Debug y solucion de problemas
Habilitar logs de debug
# Configurar en Secrets del repositorio
# ACTIONS_STEP_DEBUG: true
# ACTIONS_RUNNER_DEBUG: true
steps:
- name: Debug info
run: |
echo "GitHub Context:"
echo '${{ toJson(github) }}'
echo "Runner Context:"
echo '${{ toJson(runner) }}'
Re-ejecucion manual de jobs
on:
workflow_dispatch:
inputs:
debug_enabled:
description: 'Run with debug logging'
required: false
default: 'false'
jobs:
build:
runs-on: ubuntu-latest
steps:
- name: Setup tmate session
if: inputs.debug_enabled == 'true'
uses: mxschmitt/action-tmate@v3
Resumen
Resumimos los puntos clave de pipelines CI/CD con GitHub Actions.

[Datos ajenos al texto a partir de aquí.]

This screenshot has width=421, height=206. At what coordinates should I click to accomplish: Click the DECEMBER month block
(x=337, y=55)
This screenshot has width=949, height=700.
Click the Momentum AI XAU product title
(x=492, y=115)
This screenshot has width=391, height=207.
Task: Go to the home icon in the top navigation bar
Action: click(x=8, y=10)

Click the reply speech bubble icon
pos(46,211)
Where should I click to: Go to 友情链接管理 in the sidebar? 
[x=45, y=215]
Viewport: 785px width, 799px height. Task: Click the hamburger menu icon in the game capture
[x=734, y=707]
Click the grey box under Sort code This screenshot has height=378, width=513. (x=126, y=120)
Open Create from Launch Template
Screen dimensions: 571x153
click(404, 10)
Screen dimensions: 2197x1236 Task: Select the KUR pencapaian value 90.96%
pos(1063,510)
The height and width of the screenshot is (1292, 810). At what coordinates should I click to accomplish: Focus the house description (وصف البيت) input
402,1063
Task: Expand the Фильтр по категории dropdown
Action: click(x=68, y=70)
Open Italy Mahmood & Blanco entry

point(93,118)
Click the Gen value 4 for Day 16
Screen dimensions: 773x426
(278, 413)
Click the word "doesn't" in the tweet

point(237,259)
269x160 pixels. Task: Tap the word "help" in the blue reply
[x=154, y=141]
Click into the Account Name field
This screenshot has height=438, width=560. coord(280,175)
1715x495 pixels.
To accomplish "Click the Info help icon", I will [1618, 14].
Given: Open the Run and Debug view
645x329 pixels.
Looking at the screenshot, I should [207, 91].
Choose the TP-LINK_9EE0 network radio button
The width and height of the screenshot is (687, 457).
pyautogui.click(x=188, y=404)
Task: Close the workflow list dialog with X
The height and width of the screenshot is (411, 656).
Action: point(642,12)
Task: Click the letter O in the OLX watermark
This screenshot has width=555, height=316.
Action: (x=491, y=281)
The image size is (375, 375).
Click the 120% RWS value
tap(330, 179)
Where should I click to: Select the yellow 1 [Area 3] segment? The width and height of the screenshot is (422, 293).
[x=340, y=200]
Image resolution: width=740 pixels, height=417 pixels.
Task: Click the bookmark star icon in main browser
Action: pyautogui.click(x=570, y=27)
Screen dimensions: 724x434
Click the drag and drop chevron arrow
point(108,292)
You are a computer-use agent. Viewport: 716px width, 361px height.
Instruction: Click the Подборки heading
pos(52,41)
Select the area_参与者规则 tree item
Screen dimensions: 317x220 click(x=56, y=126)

Mejores practicas de diseno de workflows
- Separar jobs: Separar lint, test, build, deploy
- Aprovechar cache: Acelerar con cache de npm/pip, etc.
- Matrix builds: Tests paralelos en multiples entornos
- Separar environments: Separar claramente staging/production
Seguridad
- Principio de minimo privilegio: Establecer permissions necesarios
- Gestion de secrets: Aprovechar Environment Secrets
- Escaneo de dependencias: Verificacion periodica de vulnerabilidades
- Escaneo de codigo: Introducir CodeQL
Puntos para acelerar
- Configuracion apropiada de cache
- Maximizar ejecucion paralela
- Eliminar steps innecesarios
- Usar imagenes Docker slim
Puedes mejorar significativamente el proceso de desarrollo aprovechando GitHub Actions.